Well, it’s considered rather crucial issue, because it’s almost Septmeber, when Google Chrome will switch off WebPlayer. To say, 60-70% of webplayer users use Chrome. I do understand that there is a collaborative work to set up new standards of WebGL, but…
I agree on that. Last Unity Conference in Amsterdam they showed the engine demo with WebGL. I understand people can archive a nice graphics level with it at the moment, but what’s the use when you have only 2/3 browser supporting it? WebGL should be fine on a lot of platforms, but the current state only enables us to run Unity demos on Chrome, Firefox while IE works… it’s full of warnings. And when I check this Nasa demo, it runs on so much more then we have with Unity. I rather go with less features and more platform support / less warnings, then the using it’s current state.
It defently needs an update, before poo hits the fan
Yes, people can get further with WebGL reach (ie, get it to run on more browsers/devices) by using a smaller engine, and thus having a smaller codebase for the browser to cope with. But saying that Unity should cut features to get there is really oversimplifying it. Yes, we could make a small WebGL engine which would run in many places. But this would not be anything compatible or resembling “Unity” in any way you know it. At which point you may just as well use any of the already existing non-Unity webgl engines out there.
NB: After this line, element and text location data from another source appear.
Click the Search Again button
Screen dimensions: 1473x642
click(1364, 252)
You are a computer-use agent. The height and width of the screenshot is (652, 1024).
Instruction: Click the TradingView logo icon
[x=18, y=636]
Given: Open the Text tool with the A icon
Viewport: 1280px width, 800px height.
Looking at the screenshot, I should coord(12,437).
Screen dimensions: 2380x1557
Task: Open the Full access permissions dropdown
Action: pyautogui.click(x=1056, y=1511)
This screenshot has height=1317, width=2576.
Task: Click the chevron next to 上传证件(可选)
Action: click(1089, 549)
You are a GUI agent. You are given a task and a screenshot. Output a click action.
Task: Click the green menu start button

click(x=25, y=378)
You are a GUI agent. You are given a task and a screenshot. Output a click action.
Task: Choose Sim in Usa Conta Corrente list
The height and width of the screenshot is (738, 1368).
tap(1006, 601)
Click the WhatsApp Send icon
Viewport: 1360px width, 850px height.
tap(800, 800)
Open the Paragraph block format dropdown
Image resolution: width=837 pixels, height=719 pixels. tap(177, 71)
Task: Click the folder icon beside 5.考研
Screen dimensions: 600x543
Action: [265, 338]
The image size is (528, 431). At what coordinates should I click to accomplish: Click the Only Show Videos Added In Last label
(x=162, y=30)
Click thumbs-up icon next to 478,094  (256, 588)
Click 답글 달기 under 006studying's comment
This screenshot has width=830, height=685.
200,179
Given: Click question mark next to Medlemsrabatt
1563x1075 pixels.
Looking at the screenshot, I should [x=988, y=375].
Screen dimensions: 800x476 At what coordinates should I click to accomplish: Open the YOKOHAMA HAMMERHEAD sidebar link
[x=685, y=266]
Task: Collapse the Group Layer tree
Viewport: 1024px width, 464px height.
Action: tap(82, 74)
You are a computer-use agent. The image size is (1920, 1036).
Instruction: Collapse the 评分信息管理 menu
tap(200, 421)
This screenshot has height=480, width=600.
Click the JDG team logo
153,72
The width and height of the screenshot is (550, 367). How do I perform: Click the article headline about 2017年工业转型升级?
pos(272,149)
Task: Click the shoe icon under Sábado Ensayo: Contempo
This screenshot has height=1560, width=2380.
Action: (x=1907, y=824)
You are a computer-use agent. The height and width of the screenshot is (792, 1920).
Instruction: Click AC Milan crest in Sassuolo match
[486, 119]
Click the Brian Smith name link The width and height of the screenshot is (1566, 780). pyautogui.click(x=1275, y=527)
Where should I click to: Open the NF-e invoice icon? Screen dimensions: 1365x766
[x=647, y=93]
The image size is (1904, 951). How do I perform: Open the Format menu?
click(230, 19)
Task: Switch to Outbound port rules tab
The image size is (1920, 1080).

We are investing into modularizing Unity more, so that [WebGL] builds can ship with a few pieces of the engine as needed. But that is still very different from engines, which are really just “glorified model renderers” (I don’t mean this to sound condescending - there are a lot of good use cases for those).
Today I read this article someone wrote about why NASA started to use the Blend4Web WebGL solution instead continuing with the Unity WebGL or Webplayer.
Ofcourse the guy who wrote this has a clear view why he’s not using Unity WebGL solution and it maybe a little upset about why it is as slow and such as it is now. A lot of indepth information is missing and it defiantly isn’t NASA’s opinion about why they use Blend4Web. Maybe the person just had a bad day and decided to write about it.
But what I’m really curious about is NASA’s real opinion.
Blend4Web is WRITTEN in java-script and uses many of it’s specific features (especially asynchronous calls, multithreading) while unity is just generated asm.js code, and for now cant even use multithreading (I hope this will change really soon, couse now skinning/physics/audio suffers a lot from this).
As an experienced game programmer (+15 years of making games) I personally think that using java-script is not the best idea to make browser games (from the PERFORMANCE point of view) - but as the security point of view wins with the performance point of view, then we must accept that something that was possible to do in old intel atom machine with 1GB of RAM at 60FPS, now is impossible to achieve and steady 30FPS on waaay faster multicore i5 processor & 8GB of RAM - from my perspective we have two choices now: 1] Live with it and hope that somewhere in time the js will be more performant 2] Drop browser gaming & switch to native one (for may this is probably not acceptable solution from marketing point of view).
Current “Multithreading” in JS is rather limited, because Web Workers cannot share memory. This makes existing multi-threaded code impossible to map to JS, and makes many multithreaded algorithms impossible to implement. This will change in the future when browsers implement Shared Array Buffers, which will bring multi-threading with shared memory to JS. Mozilla has benchmarked Unity in internal Firefox test builds with this feature enabled, and got
very significant performance boosts out of this on multi-core machines in areas like Physics or AI, which benefit from multithreading.